■ **PROBLEM REQUIREMENTS**
Whenever a line below includes "agent", add it to the tally, then give the total and nothing more.

■ **SUPPLIED INFORMATION**
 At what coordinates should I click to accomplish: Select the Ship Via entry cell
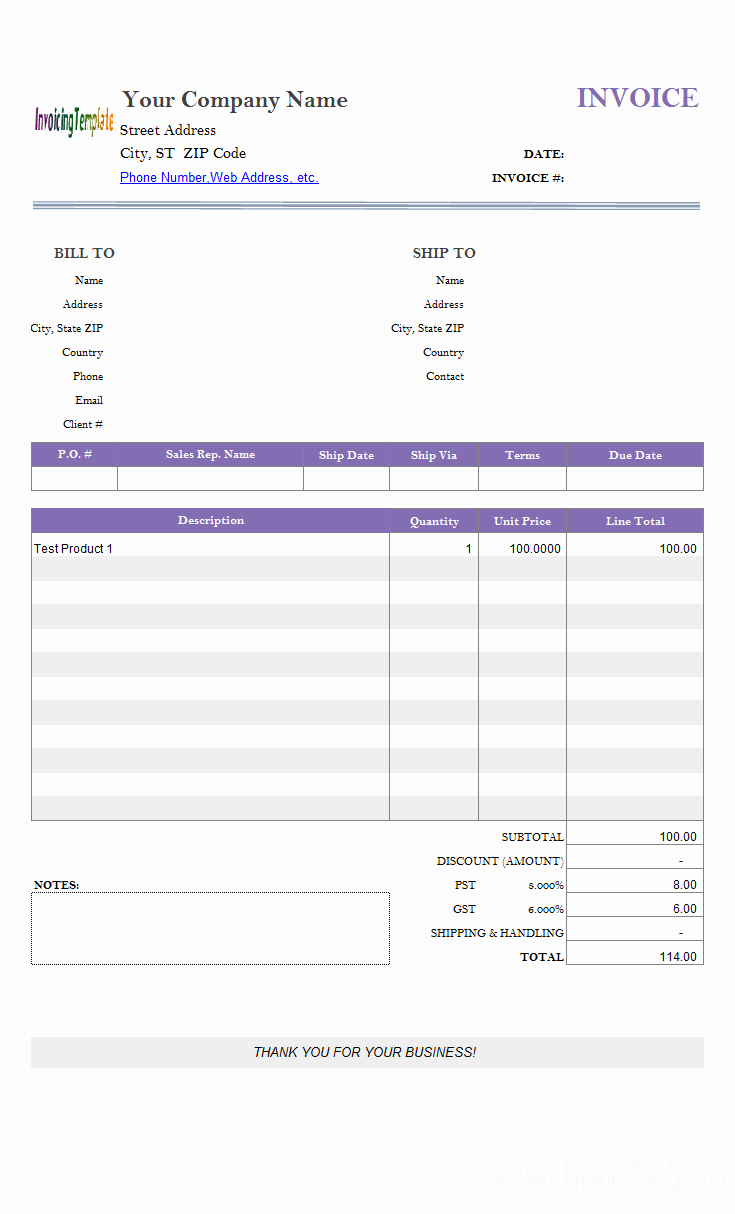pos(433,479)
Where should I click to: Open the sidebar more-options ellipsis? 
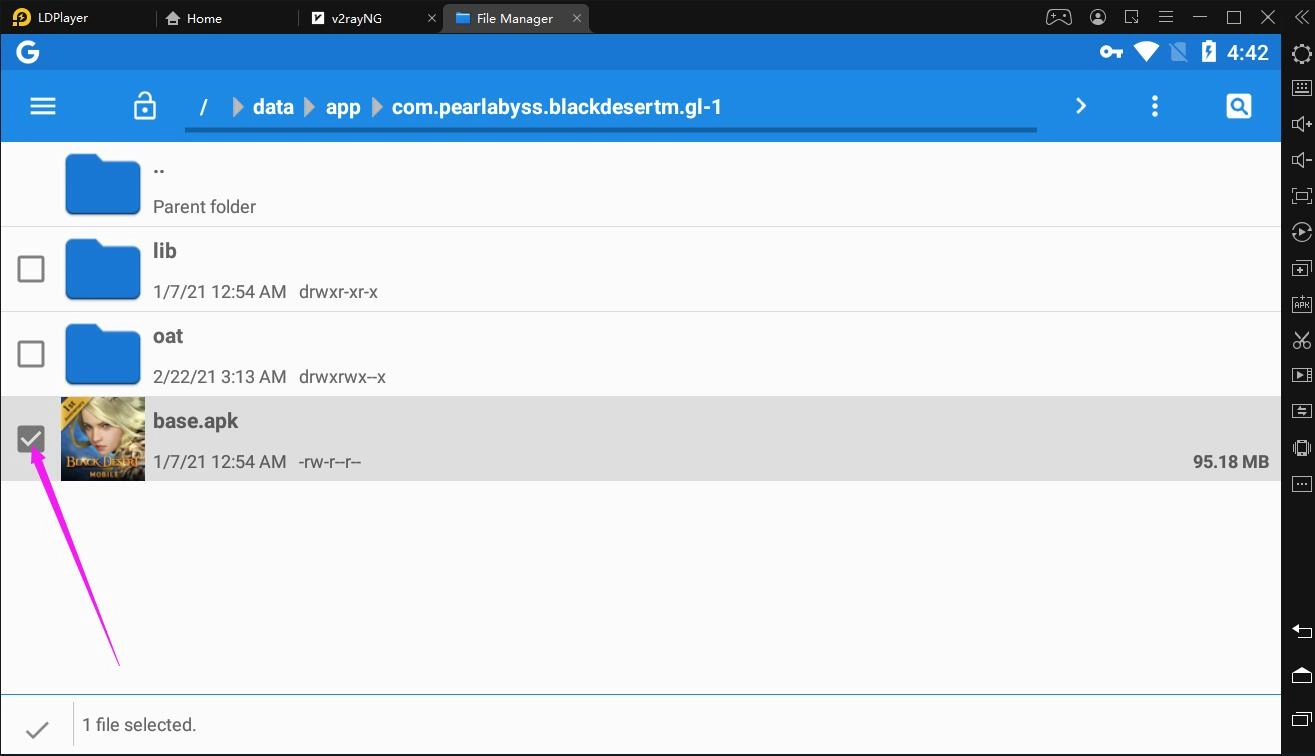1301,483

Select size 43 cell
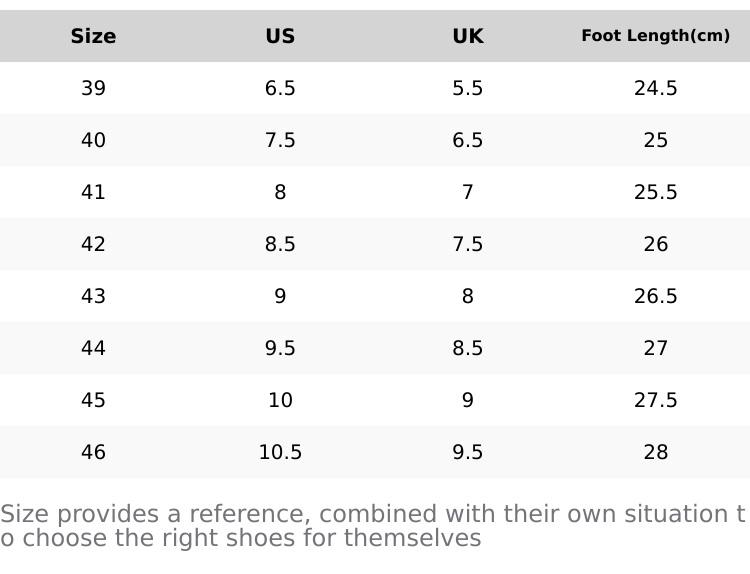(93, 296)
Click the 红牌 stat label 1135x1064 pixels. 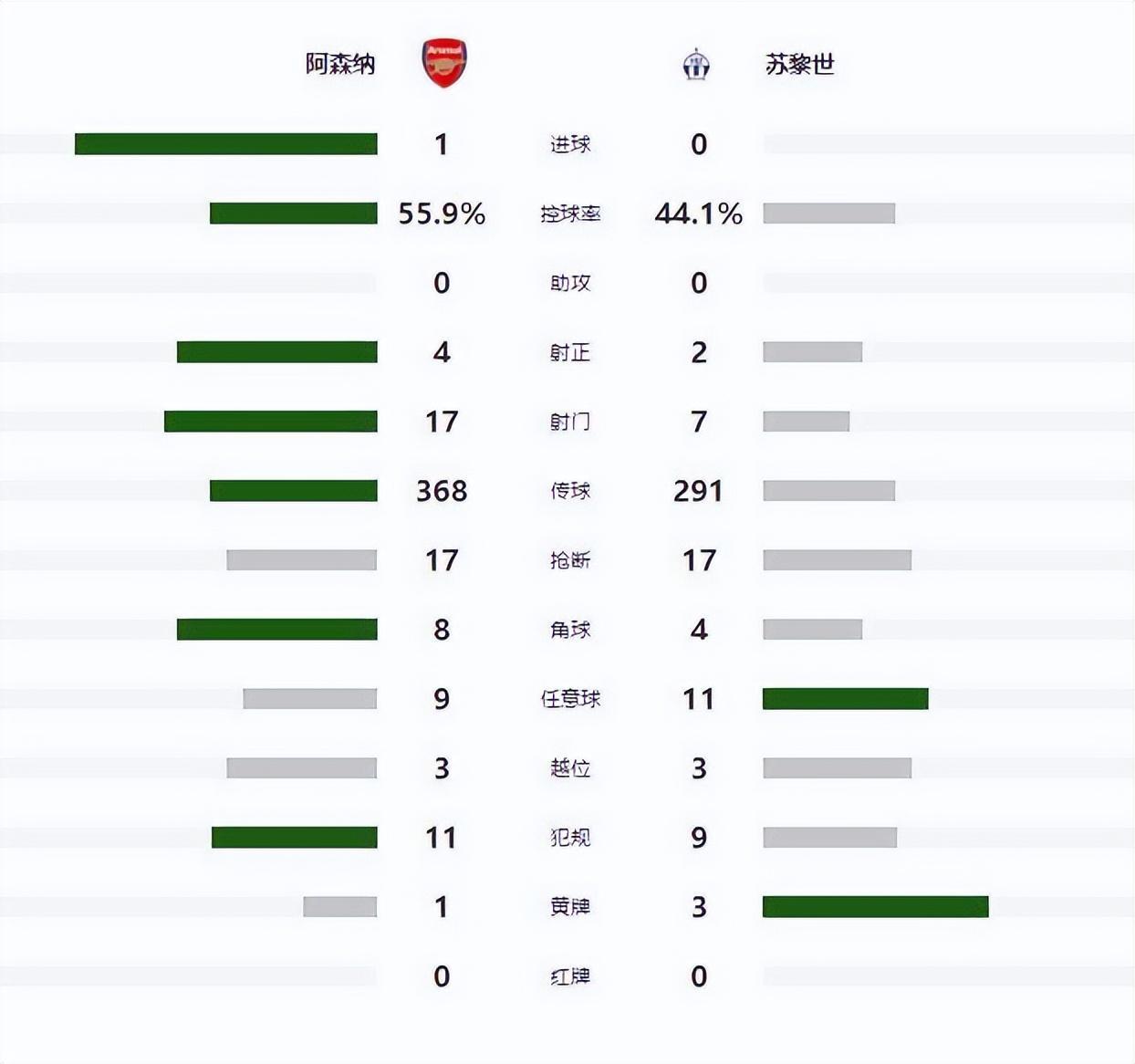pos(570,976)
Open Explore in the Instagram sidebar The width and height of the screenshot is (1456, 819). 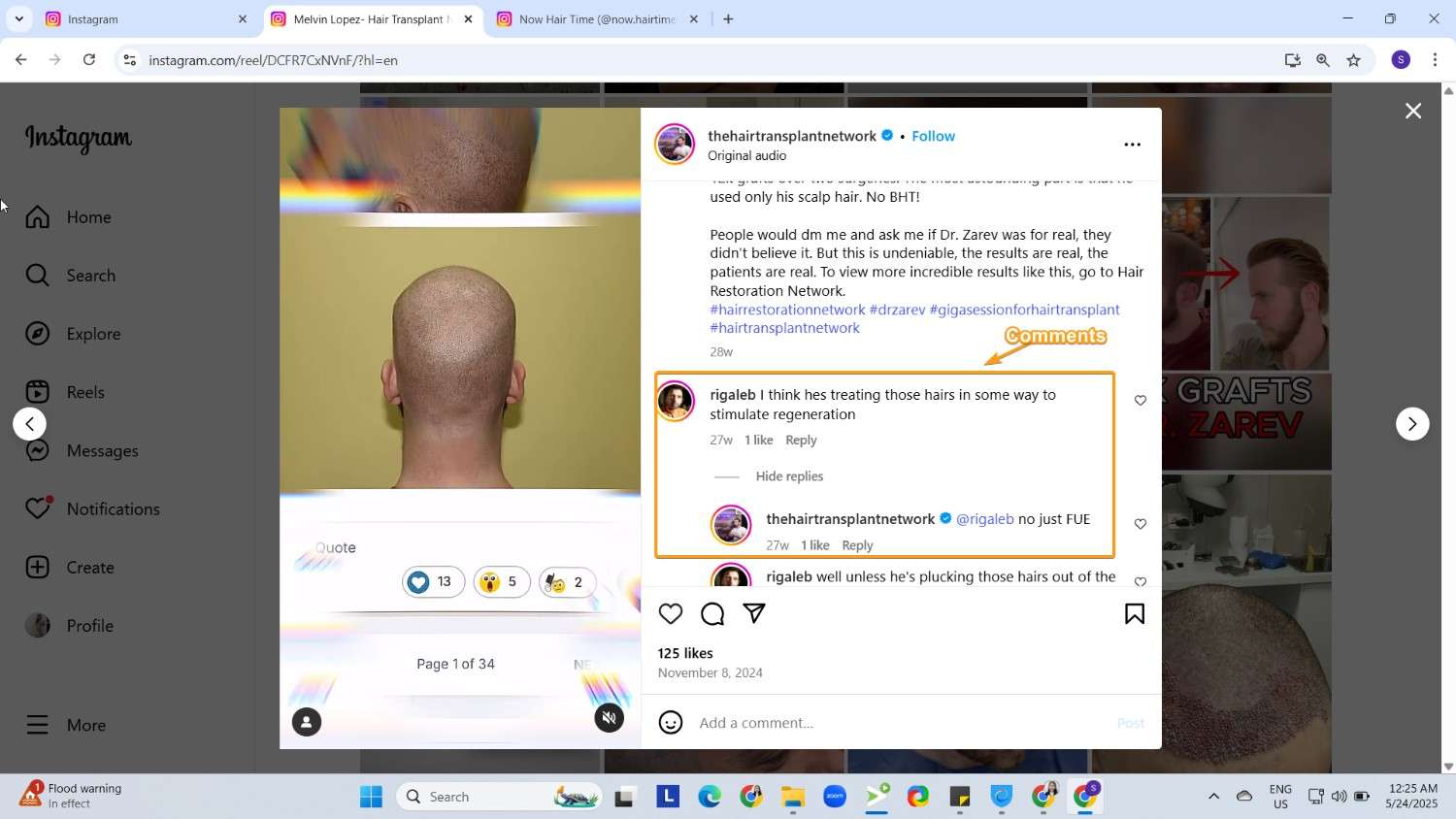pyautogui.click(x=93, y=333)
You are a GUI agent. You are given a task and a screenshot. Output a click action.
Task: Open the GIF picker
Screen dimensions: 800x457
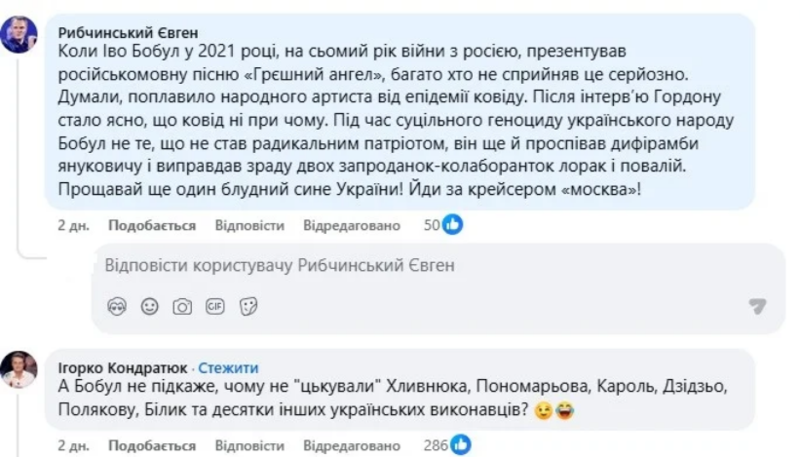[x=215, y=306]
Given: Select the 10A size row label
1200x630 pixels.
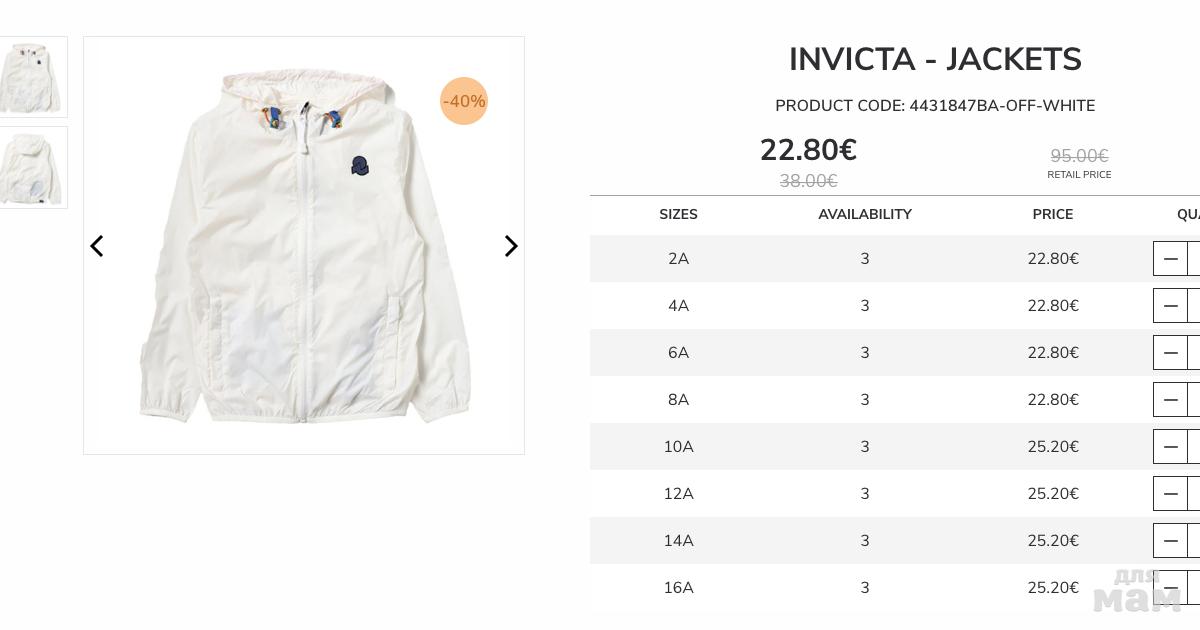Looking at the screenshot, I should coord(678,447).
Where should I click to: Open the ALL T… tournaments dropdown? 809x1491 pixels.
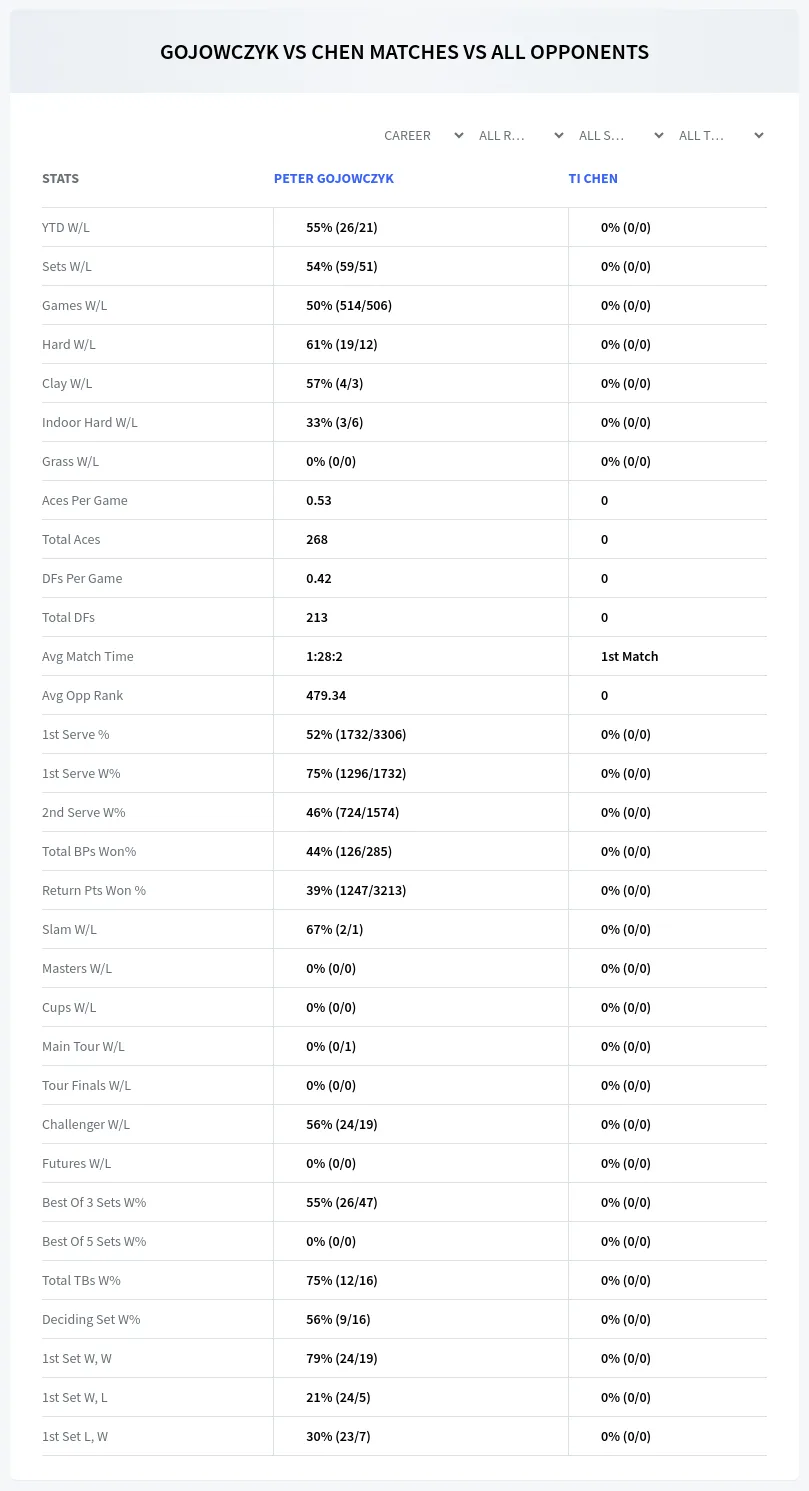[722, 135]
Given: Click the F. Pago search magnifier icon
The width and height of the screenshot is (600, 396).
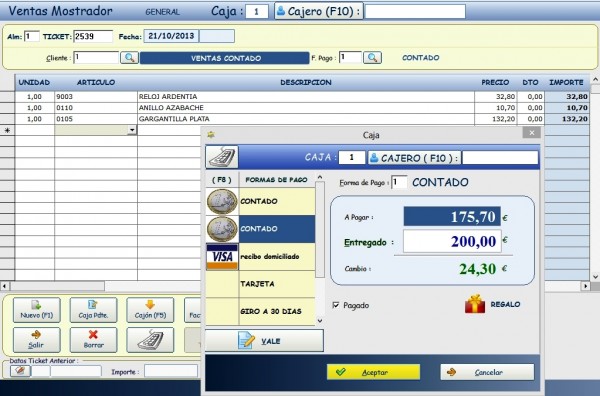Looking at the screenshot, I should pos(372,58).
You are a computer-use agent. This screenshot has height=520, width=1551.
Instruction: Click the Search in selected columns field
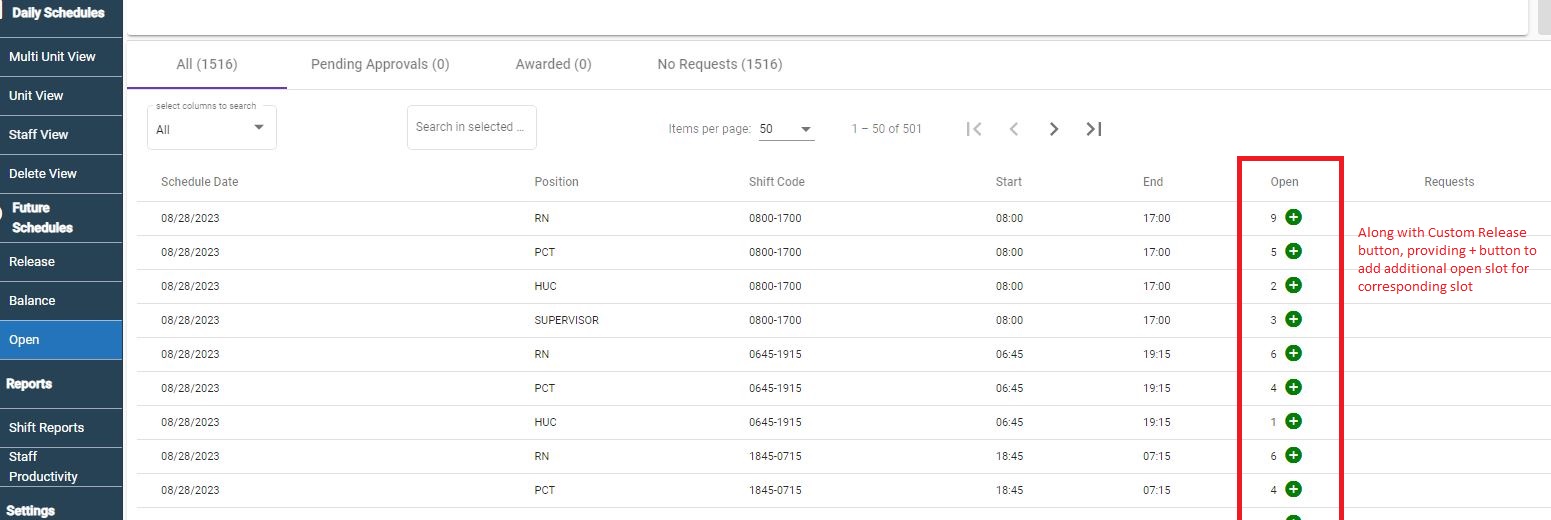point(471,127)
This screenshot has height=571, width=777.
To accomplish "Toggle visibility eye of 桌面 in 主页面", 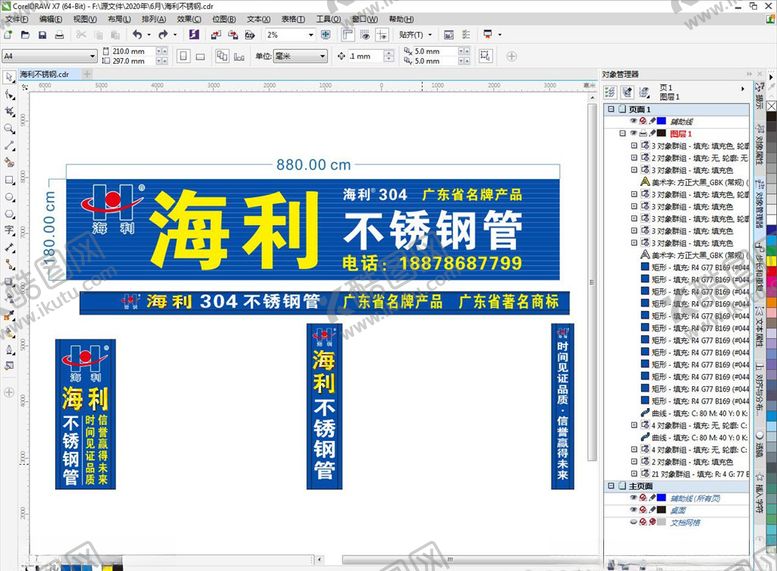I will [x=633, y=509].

■ **EXPECTED OUTPUT**
2